COPENHAGEN - Joanna Palani, nama mahasiswi cantik jurusan ilmu politik asal Denmark ini. Dia baru saja mudik usai bergabung dengan pasukan Kurdi untuk berperang melawan ISIS di Suriah. Joanna Palani yang baru berusia 23 tahun ini menceritakan bagaimana para militan ISIS “sangat mudah untuk membunuh”. Dia juga mendengar langsung para perempuan dan anak-anak gadis mengalami pelecehan seksual ketika disandera kelompok Islamic State atau ISIS.

Dia mengaku bertatap muka dengan militan ISIS yang dia sebut mahir membunuh.

Palani, dengan bekal pengetahuan tentang cara menembakkan pistol nekat menghabiskan waktu satu tahun untuk beperang melawan ISIS di garis depan. Dia juga mengajar anak-anak lain tentang bagaimana melawan kelompok radikal itu serta menyaksikan langsung kengerian dari perang di Suriah.

Menurutnya, ada perbedaan yang mencolok antara militan ISIS dan pasukan Presiden Suriah Bashar Al-Assad yang dia juluki sebagai “mesin pembunuh”.

"Militan ISIS sangat mudah untuk membunuh," katanya kepada Vice sambil tertawa. ”Militan ISIS sangat mahir dalam mengorbankan hidup mereka sendiri, tetapi tentara Assad sangat terlatih dan mereka spesialis mesin pembunuh,” lanjut dia yang dikutip Jumat (27/5/2016).

Palani yang berasal Copenhagen, Denmark, meninggalkan bangku kuliah pada bulan November 2014 untuk melakukan perjuangan menegakkan hak asasi manusia bagi semua orang.

Dia pertama kali melakukan perjalanan ke Irak, sebelum pindah ke Rojova, di Suriah.

Di sana, dia berjuang dengan pasukan Unit Perlindungan Rakyat (YPG) selama enam bulan, sebelum bergabung dengan pasukan Peshmerga yang juga selama enam bulan.

Pada malam pertama ikut perang di garis depan, perempuan muda ini menyaksikan pemandangan yang tak terbayangkan. Kawannya ditembak mati oleh seorang penembak jitu yang telah melihat asap rokoknya.

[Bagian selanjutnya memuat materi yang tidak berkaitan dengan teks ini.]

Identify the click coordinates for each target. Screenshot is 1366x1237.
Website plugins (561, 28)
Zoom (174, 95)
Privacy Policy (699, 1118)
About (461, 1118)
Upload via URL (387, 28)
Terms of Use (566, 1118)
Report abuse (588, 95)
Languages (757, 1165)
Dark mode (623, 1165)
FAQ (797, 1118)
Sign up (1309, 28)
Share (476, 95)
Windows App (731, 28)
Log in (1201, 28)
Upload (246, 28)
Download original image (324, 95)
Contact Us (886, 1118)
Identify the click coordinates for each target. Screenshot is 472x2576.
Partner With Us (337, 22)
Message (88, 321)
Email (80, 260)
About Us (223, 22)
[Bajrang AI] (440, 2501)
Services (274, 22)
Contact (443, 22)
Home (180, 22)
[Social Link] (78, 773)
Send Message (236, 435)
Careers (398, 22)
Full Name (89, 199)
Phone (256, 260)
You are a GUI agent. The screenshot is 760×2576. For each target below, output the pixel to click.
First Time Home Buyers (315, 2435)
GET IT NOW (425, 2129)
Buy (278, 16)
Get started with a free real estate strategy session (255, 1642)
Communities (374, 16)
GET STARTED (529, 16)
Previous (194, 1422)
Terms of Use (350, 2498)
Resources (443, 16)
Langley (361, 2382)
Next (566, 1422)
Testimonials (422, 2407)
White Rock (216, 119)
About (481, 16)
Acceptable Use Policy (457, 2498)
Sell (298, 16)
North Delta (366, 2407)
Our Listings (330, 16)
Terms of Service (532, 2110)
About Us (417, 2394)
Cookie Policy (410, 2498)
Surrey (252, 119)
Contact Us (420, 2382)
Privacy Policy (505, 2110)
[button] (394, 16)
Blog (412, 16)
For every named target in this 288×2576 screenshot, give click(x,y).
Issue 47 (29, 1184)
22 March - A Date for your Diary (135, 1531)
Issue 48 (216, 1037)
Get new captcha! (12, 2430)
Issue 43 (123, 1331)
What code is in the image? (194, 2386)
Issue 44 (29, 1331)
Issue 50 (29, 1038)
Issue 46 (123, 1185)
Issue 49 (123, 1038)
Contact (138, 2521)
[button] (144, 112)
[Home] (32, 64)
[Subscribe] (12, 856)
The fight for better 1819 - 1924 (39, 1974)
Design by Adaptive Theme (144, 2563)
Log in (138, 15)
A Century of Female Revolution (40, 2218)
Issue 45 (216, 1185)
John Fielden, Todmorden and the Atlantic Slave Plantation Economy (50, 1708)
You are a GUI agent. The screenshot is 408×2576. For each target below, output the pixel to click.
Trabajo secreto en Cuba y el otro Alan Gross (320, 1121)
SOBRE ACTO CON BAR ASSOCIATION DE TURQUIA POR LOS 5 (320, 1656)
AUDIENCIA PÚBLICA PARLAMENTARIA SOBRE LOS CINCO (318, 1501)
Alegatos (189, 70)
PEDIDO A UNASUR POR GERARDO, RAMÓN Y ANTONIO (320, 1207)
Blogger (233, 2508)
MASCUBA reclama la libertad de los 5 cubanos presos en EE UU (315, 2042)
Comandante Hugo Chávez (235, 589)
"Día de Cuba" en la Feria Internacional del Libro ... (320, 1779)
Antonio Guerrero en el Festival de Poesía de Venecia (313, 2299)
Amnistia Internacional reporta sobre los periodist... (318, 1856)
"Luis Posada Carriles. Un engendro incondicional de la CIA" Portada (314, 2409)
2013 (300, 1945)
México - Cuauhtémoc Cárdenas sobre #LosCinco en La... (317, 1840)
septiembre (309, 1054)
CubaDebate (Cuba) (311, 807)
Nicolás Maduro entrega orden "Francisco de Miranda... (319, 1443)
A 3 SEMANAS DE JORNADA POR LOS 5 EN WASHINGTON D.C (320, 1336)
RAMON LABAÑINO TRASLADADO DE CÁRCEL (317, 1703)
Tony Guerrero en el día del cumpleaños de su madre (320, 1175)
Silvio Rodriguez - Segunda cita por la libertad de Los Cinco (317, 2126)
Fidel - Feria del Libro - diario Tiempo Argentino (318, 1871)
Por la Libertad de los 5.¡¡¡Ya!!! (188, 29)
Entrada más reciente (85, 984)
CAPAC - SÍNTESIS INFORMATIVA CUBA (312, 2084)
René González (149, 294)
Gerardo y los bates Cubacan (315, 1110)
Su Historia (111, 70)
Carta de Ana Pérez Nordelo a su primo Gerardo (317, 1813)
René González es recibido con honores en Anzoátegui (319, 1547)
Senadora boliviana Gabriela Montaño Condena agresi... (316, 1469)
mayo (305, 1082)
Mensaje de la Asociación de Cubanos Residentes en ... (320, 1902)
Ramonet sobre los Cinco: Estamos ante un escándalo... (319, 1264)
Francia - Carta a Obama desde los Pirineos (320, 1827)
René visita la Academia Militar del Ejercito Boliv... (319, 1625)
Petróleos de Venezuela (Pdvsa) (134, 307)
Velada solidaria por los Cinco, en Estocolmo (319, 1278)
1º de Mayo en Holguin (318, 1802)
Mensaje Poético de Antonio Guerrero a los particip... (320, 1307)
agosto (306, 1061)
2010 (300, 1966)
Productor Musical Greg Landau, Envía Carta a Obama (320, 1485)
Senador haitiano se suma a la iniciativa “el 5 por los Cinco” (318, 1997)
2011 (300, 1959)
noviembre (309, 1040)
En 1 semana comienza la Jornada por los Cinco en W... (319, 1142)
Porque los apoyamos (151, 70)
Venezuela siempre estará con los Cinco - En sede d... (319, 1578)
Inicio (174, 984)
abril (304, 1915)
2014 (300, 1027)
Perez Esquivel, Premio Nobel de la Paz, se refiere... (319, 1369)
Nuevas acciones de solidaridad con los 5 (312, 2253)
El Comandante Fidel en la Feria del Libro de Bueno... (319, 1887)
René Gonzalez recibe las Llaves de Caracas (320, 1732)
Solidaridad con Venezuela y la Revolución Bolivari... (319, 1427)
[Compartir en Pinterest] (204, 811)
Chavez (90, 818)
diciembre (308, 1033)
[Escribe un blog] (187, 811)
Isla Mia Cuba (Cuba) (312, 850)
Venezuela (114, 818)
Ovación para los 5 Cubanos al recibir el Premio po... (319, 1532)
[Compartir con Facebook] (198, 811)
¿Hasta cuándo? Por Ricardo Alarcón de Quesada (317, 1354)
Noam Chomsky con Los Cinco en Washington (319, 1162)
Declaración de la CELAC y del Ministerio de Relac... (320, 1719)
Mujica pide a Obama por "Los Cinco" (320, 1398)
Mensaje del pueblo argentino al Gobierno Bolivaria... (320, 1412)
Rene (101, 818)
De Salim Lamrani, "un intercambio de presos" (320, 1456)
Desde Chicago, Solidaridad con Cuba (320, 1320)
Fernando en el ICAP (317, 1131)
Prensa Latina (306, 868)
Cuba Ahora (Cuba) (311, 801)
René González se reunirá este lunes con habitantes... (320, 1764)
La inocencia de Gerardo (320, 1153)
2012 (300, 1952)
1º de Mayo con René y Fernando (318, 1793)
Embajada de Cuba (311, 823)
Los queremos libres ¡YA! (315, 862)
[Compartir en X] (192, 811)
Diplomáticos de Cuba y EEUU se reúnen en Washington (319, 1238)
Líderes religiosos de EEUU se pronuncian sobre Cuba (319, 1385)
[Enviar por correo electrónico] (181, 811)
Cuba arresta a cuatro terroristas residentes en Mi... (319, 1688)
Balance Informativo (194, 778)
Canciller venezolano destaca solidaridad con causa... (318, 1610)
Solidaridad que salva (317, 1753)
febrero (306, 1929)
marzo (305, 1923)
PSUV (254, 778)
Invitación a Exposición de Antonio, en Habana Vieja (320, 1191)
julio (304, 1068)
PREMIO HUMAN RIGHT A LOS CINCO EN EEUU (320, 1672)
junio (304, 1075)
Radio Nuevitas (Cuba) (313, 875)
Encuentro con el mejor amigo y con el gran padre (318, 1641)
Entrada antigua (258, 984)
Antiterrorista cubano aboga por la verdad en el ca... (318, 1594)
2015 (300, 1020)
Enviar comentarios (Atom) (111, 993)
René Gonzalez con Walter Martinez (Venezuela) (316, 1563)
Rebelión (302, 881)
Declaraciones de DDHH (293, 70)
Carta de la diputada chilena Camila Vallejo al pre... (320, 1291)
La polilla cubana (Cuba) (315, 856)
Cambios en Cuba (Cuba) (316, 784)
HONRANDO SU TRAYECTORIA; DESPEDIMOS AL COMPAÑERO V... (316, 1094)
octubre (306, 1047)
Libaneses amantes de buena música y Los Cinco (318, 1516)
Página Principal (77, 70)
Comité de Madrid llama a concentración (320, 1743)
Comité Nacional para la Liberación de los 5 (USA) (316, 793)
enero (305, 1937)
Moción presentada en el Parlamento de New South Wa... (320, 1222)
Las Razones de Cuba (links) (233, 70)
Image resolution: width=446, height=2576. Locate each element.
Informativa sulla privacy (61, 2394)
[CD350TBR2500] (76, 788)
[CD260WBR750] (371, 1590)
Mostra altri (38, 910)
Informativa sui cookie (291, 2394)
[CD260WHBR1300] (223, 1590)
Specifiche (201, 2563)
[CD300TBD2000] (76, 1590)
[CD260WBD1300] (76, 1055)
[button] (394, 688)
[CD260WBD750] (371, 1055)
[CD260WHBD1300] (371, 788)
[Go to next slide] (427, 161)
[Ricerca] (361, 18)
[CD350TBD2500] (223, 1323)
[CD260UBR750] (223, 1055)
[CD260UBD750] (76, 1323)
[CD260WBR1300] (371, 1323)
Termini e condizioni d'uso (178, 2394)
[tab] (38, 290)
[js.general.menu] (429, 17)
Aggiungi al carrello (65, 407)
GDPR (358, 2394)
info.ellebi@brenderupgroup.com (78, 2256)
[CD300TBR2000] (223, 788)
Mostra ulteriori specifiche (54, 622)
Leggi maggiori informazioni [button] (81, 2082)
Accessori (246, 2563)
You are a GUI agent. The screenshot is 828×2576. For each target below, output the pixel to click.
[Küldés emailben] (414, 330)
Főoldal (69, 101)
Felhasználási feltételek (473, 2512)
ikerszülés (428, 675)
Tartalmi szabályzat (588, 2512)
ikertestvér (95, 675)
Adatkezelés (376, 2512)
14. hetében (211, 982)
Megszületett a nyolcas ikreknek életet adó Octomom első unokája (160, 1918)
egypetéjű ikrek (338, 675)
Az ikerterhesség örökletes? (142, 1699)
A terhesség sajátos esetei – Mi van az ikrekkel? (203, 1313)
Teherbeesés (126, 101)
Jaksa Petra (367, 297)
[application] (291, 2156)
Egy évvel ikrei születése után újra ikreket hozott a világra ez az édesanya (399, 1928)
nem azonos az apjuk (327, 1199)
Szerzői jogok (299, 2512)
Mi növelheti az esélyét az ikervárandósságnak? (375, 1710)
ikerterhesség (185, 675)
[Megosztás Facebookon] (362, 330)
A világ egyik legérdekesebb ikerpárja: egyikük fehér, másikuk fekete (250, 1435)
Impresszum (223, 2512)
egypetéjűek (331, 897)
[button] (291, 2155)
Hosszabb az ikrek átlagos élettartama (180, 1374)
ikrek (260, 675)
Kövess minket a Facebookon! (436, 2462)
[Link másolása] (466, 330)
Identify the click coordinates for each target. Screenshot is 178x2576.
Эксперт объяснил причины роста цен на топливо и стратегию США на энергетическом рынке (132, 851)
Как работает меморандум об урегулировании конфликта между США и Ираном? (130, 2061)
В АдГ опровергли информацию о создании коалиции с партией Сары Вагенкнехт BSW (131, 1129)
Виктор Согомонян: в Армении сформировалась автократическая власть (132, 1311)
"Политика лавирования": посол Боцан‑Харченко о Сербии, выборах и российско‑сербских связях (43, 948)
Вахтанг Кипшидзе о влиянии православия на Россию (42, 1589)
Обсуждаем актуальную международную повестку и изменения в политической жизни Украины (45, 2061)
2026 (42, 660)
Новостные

Dia dipaksa tak berdaya menyaksikan rekannya asal Swedia tewas dengan darah membasahi seragam barunya.

Dalam bulan-bulan berikutnya, Joanna Palani menemukan bakatnya dalam menembak. Dia juga pernah bertemu dengan pasukan Presiden Assad yang bersenjata lengkap. Yang membuatnya tidak tahan adalah ketika mendengar langsung derita gadis cilik yang diperkosa militan ISIS.

”Meskipun saya seorang pejuang, sulit bagi saya untuk membaca tentang bagaimana seorang gadis sepuluh tahun akan meninggal karena dia mengalai pendarahan dari pemerkosaan," katanya kepada Vice.

Pada awal 2015, Joanna terkejut menemukan sebuah rumah di sebuah desa dekat Mosul, Irak, di mana gadis-gadis muda yang disalahgunakan untuk pelampiasan seksual. Dia menceritakan bagaimana seorang korban, yang baru berusia 11 tahun, sedang mengandung anak kembar. Kehamilan itu yang membuat gadis cilik itu meninggal.

Joanna Palani yang kala itu masih menikmati cuti kuliah, harus pulang ke negaranya setelah menerima email dari Polisi Denmark.

Dia diberitahu bahwa paspornya tidak berlaku lagi. Jika dia kembali ke Suriah atau Irak, dia bisa dipenjara selama enam tahun di bawah undang-undang baru di negaranya.

Undang-undang ini dimaksudkan untuk menghentikan para fanatik ISIS bergabung dengan kelompok teror lain di daerah konflik.

Joanna kini kembali belajar ilmu politik dan filsafat di Copenhagen.